Neilson Bookscan, the service that provides data for the publishing industry, has just released sales figures for 2018 (compiled between December 3, 2017 and December 8, 2018). What kind of fiction books did people read in 2018?
The hands-down winner, by more than two to one, was murder mysteries. But there are lots of crimes, killings, and mayhem in other fiction books. What makes murder mysteries different?
Let’s take a look under the hood. To begin with, every murder mystery includes (indeed, must include) six elements:
1. The Murder. The first requirement of a murder mystery is a murder. Someone is murdered early on in the story, and that event is the engine that drives the rest of the story. It creates the big question the story needs to solve.
2. The Murderer. Somebody ends up murdered. Who done it?
3. A Detective or an Unofficial Detective Surrogate. Somebody (either officially or unofficially) undertakes to solve the murder and bring the murderer to justice.
There is a wide, almost unlimited, range of possible people to fill the role of “detective.” Successful murder mystery franchises have had detectives who were: blind, gay, Native American Navajo, women, a policeman with a heart transplant, a monk, a jockey, and a rock musician. To mention just a few!

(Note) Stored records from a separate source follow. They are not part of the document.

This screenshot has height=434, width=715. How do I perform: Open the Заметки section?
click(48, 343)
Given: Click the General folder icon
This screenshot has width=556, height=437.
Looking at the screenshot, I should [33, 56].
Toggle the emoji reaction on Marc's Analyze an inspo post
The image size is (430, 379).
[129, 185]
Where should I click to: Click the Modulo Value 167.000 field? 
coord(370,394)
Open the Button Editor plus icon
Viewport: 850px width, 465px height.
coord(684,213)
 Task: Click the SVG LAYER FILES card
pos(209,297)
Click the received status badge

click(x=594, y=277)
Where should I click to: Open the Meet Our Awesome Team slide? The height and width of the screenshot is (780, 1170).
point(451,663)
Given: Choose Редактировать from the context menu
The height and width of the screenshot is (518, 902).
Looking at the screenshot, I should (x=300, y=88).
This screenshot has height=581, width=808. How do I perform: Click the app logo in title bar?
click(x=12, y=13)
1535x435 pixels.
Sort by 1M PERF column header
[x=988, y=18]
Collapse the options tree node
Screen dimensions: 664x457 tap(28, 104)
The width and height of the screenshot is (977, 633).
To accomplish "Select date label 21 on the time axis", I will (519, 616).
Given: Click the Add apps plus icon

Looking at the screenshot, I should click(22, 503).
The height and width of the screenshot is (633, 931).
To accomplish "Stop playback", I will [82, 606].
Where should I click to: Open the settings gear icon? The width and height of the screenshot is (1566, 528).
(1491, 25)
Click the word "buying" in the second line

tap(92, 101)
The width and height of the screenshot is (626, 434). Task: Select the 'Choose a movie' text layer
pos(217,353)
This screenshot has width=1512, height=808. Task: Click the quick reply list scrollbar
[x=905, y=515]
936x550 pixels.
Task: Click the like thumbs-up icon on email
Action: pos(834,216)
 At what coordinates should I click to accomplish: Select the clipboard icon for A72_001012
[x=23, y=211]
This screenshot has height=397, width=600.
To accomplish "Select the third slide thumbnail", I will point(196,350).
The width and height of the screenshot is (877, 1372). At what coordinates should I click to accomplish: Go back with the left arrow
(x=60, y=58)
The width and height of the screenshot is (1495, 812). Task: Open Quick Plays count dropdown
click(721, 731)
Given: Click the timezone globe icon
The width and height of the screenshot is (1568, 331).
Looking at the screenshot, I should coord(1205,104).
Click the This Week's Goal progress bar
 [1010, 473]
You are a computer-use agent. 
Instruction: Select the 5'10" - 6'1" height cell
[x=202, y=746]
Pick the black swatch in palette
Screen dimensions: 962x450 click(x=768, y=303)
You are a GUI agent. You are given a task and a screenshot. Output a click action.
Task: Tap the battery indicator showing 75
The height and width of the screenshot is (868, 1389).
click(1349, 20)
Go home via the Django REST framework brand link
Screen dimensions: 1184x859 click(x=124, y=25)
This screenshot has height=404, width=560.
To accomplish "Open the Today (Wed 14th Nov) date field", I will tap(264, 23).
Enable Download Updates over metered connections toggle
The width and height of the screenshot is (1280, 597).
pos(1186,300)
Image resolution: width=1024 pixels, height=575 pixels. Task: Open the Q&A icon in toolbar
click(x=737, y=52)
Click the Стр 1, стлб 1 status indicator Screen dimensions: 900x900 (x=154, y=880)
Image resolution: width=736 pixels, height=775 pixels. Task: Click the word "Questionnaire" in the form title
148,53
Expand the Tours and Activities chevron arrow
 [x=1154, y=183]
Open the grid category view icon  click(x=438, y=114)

The detective is often the person that we, as the reader, most identify with. They are not super-heroes! They often have individual flaws, and go through personal struggles, and difficulties, and sometimes great danger, that make it seem as though they won’t be able to discover the murderer.
4. The Setting and Context. As with the choice of detective, there is an almost unlimited range of possibilities here, from the arid stretches of the Navajo Nation to the bustling cacophonies of New York City. But believability is key for a murder mystery. The reader needs to believe in the reality of the fictional world she is entering. No magical realism here!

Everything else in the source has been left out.